Making the announcement yesterday evening, Maersk said achieving the goal will mean developing commercially viable carbon-neutral vessels by 2030, alongside the rollout of other carbon-cutting technologies.
The pledge represents a huge shift in thinking for global shipping, much of which is still heavily dependent on fossil fuels and lacking a clear route to decarbonisation.
Maersk is already one of the most progressive companies in the industry, having cut its emissions by 46 per cent below 2007 levels, nine per cent more than the industry average.
However, achieving carbon neutrality in little more than three decades still represents a major challenge, and will require “significant” investment from Maersk, according to chief operating officer Søren Toft.
“The only possible way to achieve the so-much-needed decarbonisation in our industry is by fully transforming to new carbon neutral fuels and supply chains,” he said in a statement.
“The next five to 10 years are going to be crucial,” he added. “We will invest significant resources for innovation and fleet technology to improve the technical and financial viability of decarbonised solutions. Over the last four years, we have invested around $1bn and engaged 50+ engineers each year in developing and deploying energy efficient solutions.
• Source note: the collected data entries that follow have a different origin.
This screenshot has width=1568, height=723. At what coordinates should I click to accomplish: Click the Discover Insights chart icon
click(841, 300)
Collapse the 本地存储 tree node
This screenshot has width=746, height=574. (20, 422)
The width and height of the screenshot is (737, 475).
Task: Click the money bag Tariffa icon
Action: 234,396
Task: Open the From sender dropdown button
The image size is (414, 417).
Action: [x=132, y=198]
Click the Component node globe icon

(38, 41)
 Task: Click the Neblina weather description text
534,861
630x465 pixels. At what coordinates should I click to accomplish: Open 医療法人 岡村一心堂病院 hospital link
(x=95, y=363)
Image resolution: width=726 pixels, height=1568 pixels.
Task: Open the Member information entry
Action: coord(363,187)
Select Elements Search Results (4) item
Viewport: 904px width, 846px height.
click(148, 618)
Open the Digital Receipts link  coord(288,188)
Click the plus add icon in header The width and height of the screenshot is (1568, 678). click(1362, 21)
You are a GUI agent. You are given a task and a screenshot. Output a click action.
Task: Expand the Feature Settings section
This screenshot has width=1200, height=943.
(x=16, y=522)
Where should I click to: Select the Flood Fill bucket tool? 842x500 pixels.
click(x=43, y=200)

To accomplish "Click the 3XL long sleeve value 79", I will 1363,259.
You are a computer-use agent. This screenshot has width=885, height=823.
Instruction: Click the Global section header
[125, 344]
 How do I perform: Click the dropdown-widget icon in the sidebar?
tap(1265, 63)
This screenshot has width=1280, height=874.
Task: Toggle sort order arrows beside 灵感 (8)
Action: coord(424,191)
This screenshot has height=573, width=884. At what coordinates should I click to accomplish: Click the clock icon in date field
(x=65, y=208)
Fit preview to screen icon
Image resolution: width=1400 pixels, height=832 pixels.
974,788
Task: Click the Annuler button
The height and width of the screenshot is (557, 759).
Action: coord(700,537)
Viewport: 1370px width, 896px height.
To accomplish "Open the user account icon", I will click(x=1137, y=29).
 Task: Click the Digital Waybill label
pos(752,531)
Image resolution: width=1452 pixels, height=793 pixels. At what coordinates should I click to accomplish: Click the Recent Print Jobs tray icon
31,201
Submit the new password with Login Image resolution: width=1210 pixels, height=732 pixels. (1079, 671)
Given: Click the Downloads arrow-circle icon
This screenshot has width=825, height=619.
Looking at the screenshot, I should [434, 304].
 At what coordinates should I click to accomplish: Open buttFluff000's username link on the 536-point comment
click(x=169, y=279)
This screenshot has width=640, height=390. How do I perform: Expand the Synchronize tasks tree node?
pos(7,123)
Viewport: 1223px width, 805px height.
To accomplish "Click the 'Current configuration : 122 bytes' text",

Going forward we cannot do this alone.”
Søren Toft is calling on other industry heavyweights to start collaborating on research and development that can enable carbon neutral shipping, adding that from next year Maersk plans to launch an “open and collaborative dialogue with all possible parties”.
The shipping sector has been notoriously slow to respond to the threat of rising emissions. One of only two global industries not included under the Paris Agreement, it took the shipping sector until April this year to finally agree a sector-wide climate plan after years of negotiation.
But at International Maritime Organisation (IMO) talks in London this October, negotiators failed to thrash out any detail to back up their pledge to cut emissions 50 per cent by 2050, sparking criticism from green businesses and campaigners by agreeing only to tackle the issue afresh at the next meeting in May.